Currently, $ETH a significant majority of active positions on $ETH are long, creating a potential trap scenario often exploited by larger market players — the whales.

Historically, when the market becomes overly skewed in one direction (in this case, long), whales tend to take the opposite side of the trade. Their strategy? Trigger liquidations. By pushing the price downward, they force retail traders out of their overleveraged long positions, causing a cascade of liquidations. This results in sharp, sudden price drops — not due to organic selling pressure, but due to forced exits.$ETH

Once that liquidation phase completes, these same whales re-enter the market — this time long — at deeply discounted prices, securing prime entry points for the next leg up.

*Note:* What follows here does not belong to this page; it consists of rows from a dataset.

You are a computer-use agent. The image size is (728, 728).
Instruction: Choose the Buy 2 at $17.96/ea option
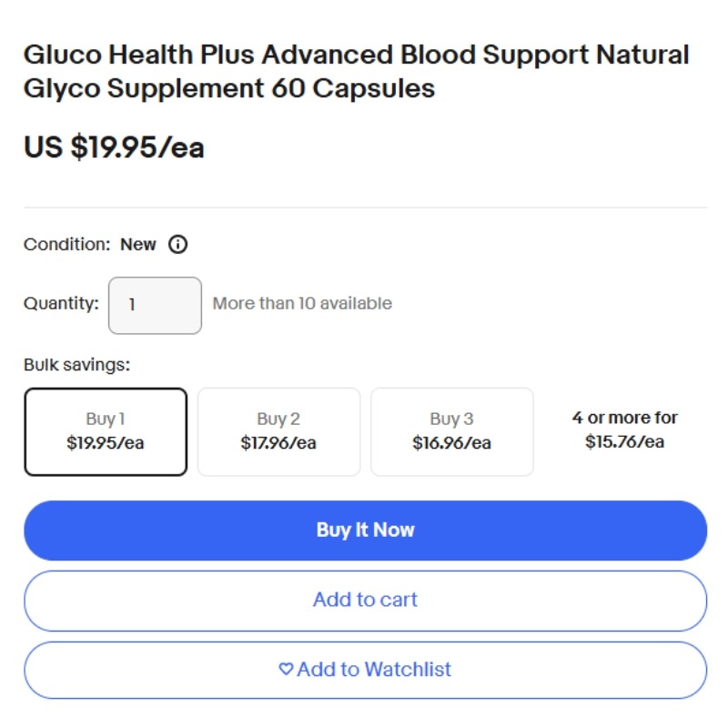point(278,431)
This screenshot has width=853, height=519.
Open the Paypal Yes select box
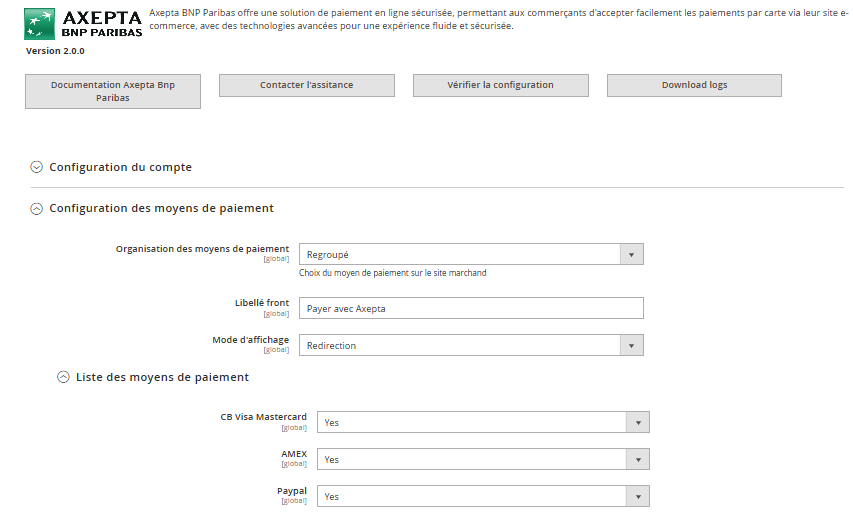pos(470,497)

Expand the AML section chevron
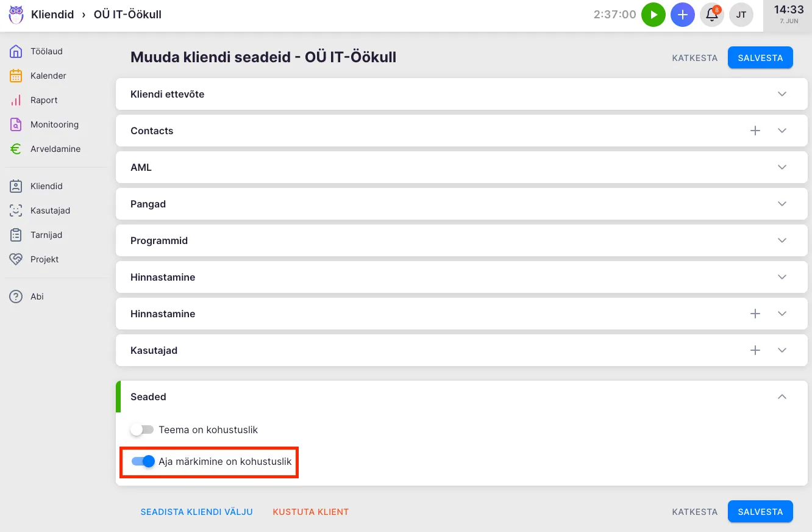tap(782, 167)
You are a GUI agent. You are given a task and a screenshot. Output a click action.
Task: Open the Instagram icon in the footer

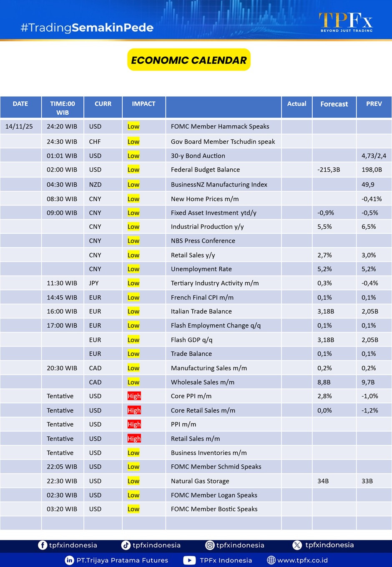coord(210,545)
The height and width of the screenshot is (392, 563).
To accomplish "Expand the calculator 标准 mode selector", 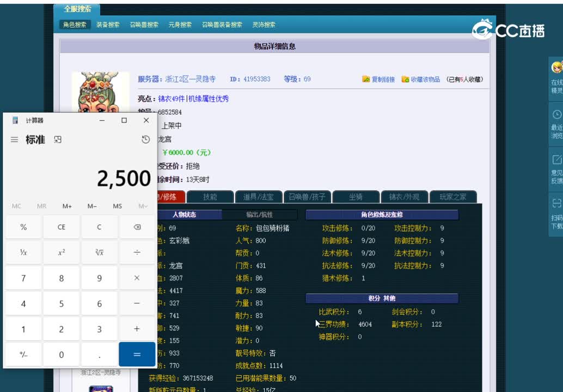I will pyautogui.click(x=37, y=139).
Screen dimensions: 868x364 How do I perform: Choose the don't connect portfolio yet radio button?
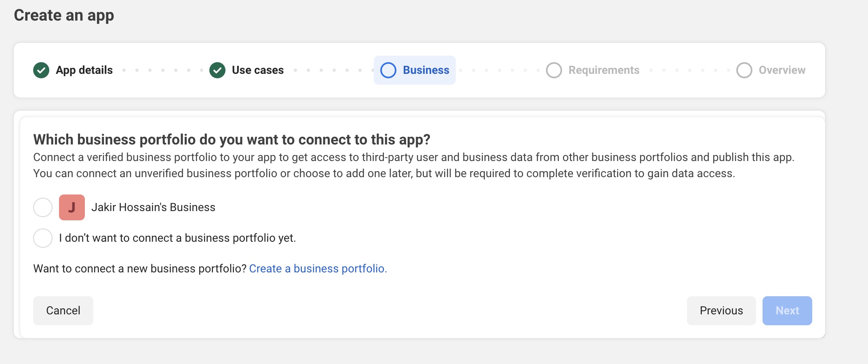[43, 238]
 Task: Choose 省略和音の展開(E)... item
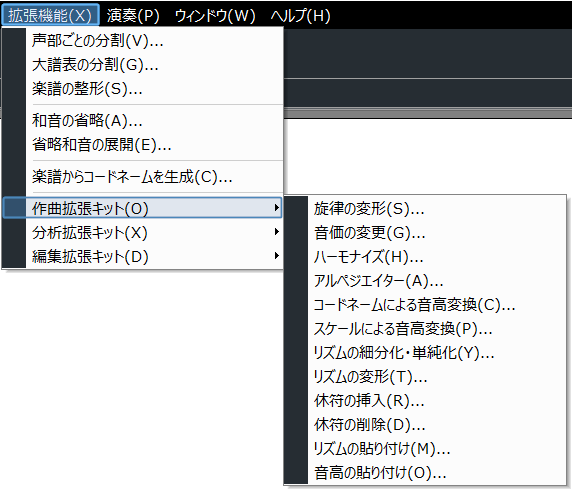point(142,145)
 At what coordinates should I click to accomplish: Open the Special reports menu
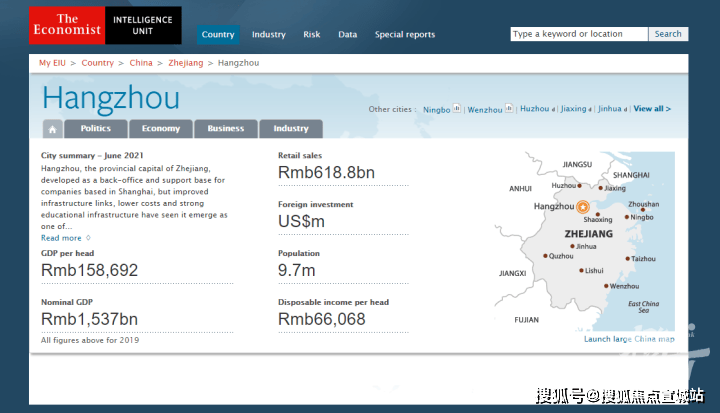(405, 34)
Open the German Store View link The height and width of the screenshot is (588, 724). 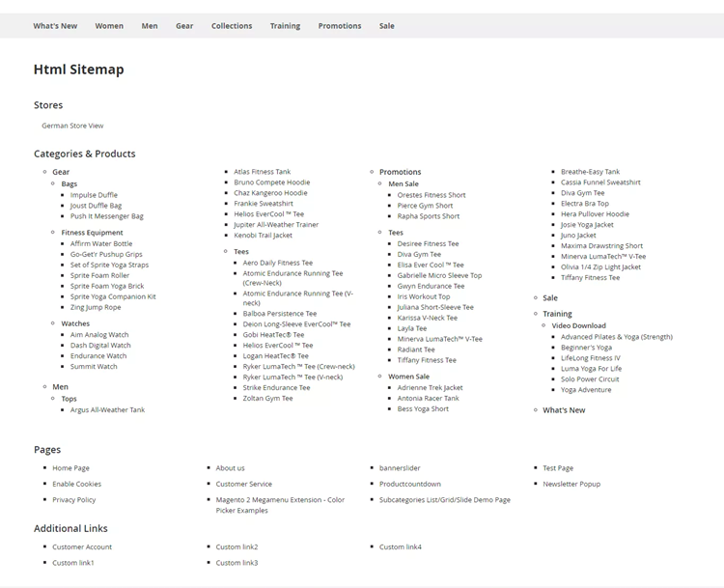click(x=72, y=126)
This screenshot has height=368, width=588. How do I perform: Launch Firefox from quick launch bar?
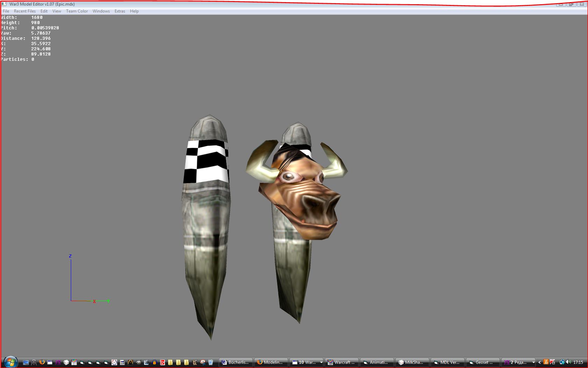tap(42, 362)
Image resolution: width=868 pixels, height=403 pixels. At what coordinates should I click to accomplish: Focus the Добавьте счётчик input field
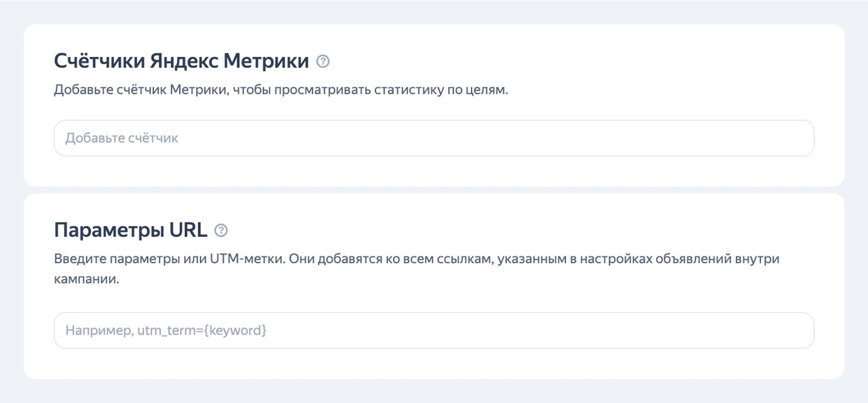tap(433, 138)
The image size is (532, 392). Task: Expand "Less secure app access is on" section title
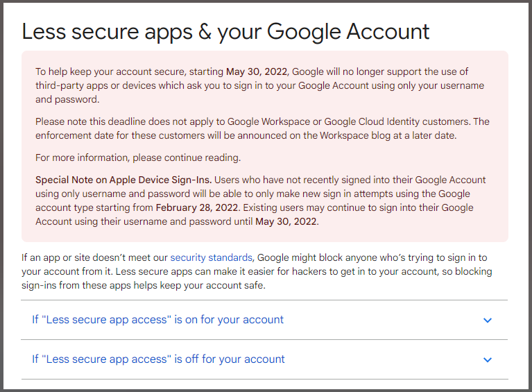coord(157,320)
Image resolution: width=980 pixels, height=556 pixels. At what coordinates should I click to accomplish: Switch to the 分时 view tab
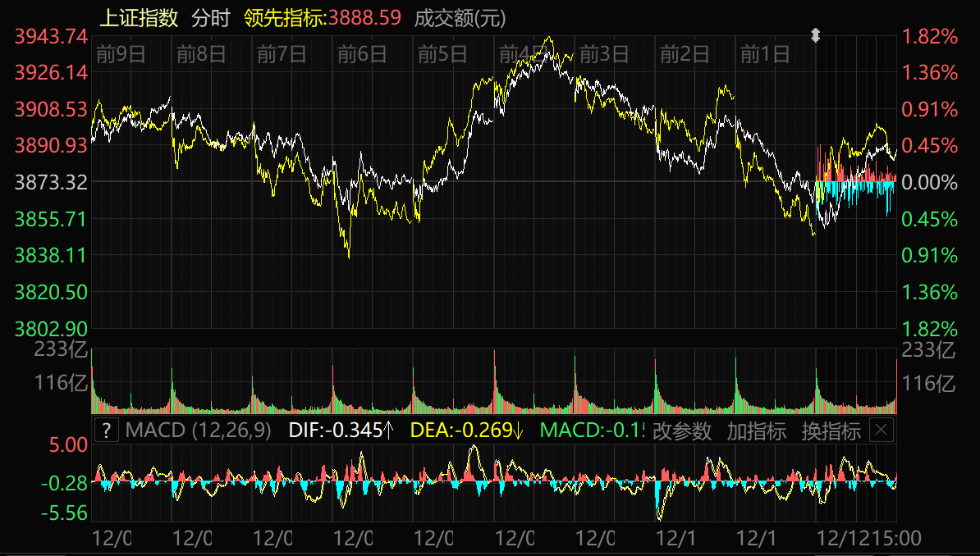[x=211, y=17]
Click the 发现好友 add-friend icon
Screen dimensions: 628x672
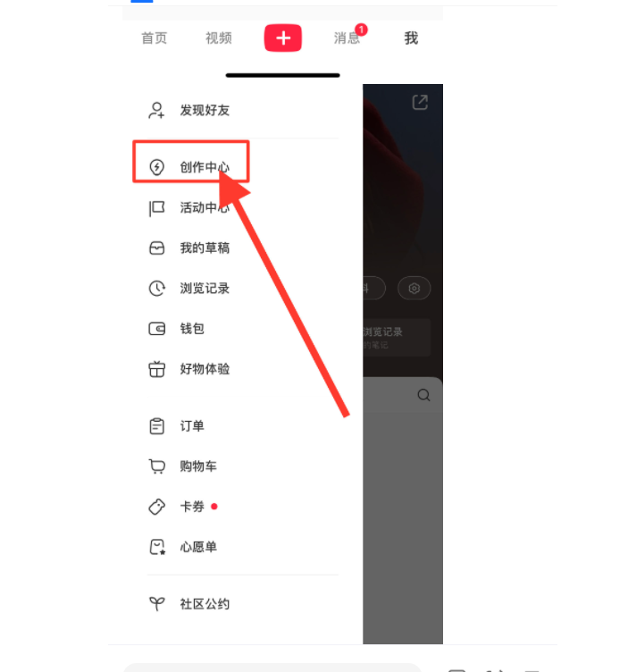pos(156,110)
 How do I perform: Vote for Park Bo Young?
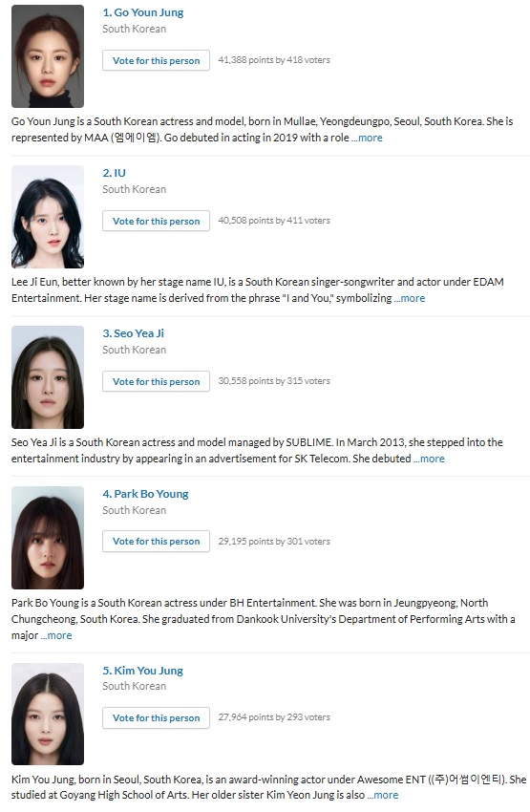click(156, 541)
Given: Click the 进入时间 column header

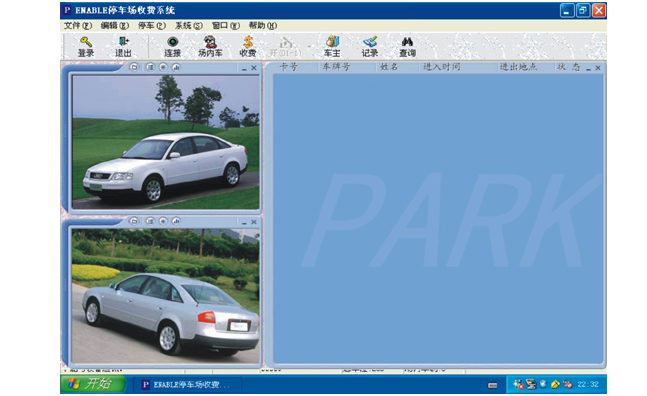Looking at the screenshot, I should (x=442, y=67).
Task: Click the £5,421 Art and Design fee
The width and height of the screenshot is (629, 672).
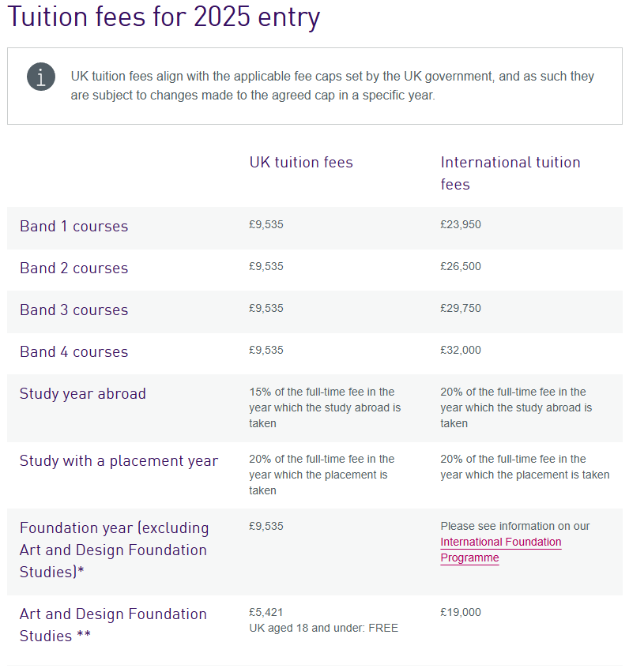Action: [266, 613]
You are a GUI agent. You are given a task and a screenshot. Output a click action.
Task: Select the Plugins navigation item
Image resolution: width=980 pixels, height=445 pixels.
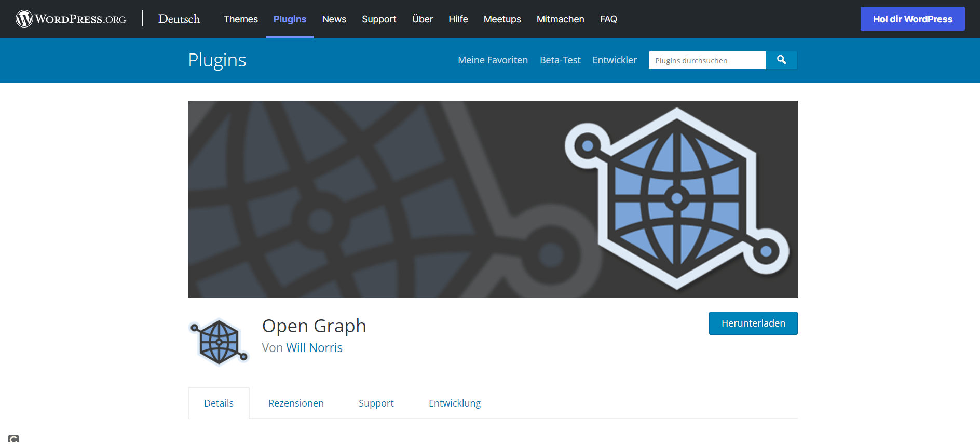[290, 19]
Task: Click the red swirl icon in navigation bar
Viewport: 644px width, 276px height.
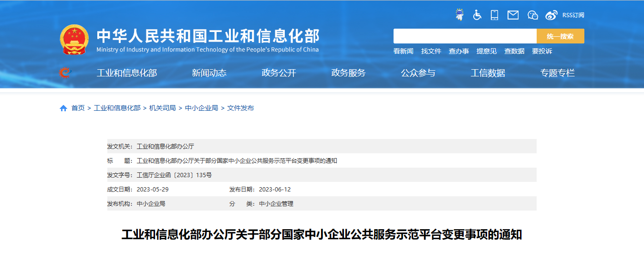Action: pyautogui.click(x=64, y=73)
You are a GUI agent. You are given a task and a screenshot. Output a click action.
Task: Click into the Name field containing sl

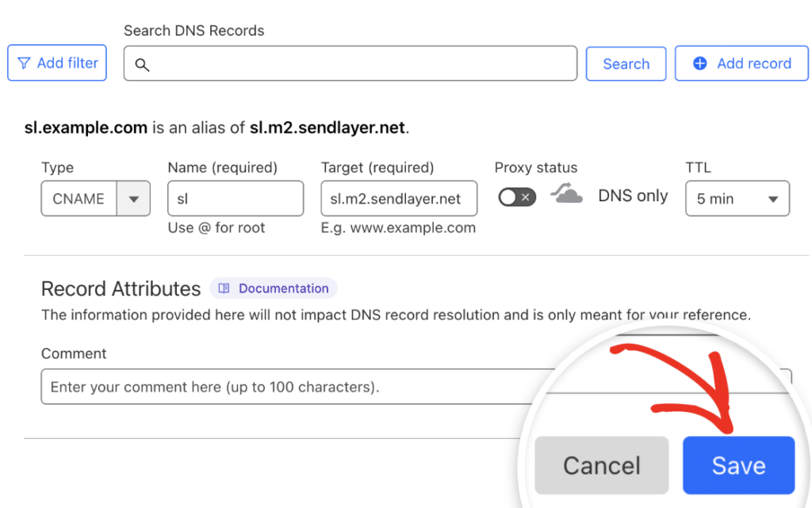point(236,199)
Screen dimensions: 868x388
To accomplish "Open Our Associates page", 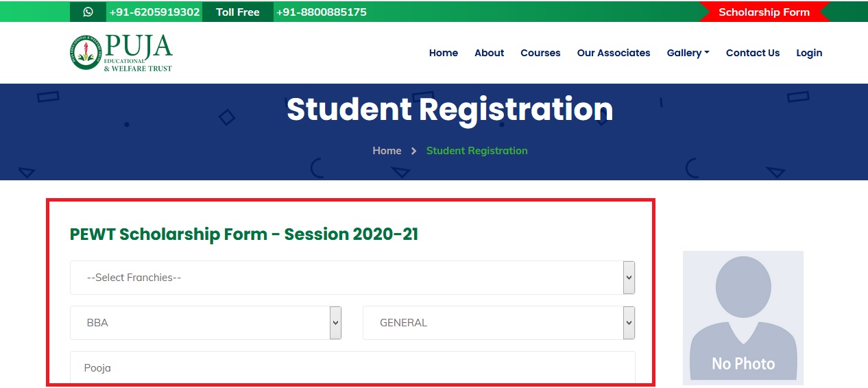I will click(x=614, y=53).
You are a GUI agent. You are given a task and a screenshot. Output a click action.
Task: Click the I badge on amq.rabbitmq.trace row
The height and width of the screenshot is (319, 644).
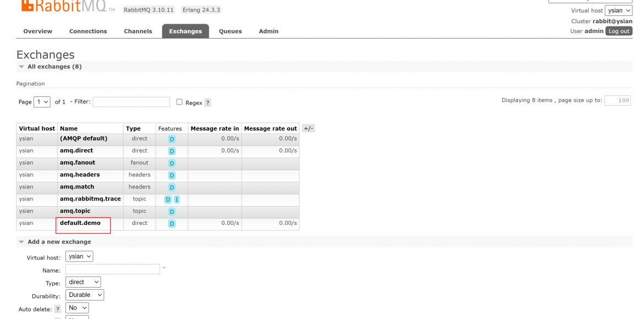(x=177, y=199)
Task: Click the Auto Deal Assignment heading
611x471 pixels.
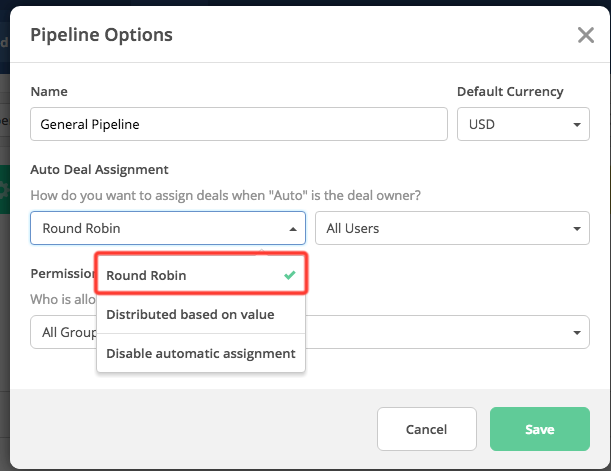Action: 99,170
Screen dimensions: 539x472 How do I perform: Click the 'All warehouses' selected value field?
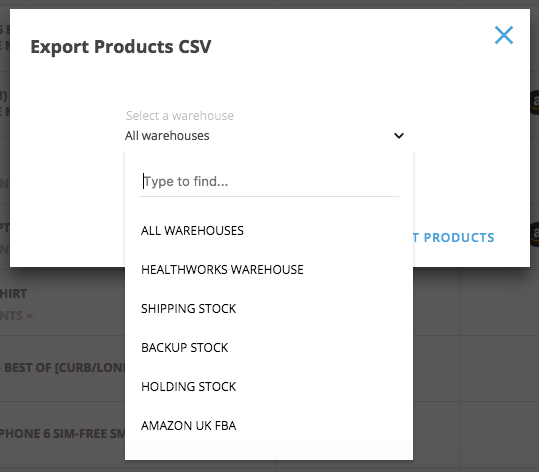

🚫 A Word of Warning on Shorts

Don’t rush into a short either. The current price levels do not offer the kind of inflated valuation that justifies short positions. Entering prematurely could backfire just as easily.

🧠 Smart Trading Isn’t Simple

The old adage "buy low, sell high" is far too simplistic for the realities of crypto trading. Relying on influencers, signals, or random social media hype is a dangerous game. Instead, focus on understanding market mechanics — particularly how whales manipulate liquidity and sentiment to their advantage.

📊 Use Your Head, Not Just Your Hopes

Study order books. Watch liquidation levels. Observe volume and open interest. These data points reveal more than any influencer can.

Trust no one blindly — not influencers, not anonymous analysts, not even articles like this. Use your own common sense, back it with research, and always be aware of the bigger players moving behind the scenes.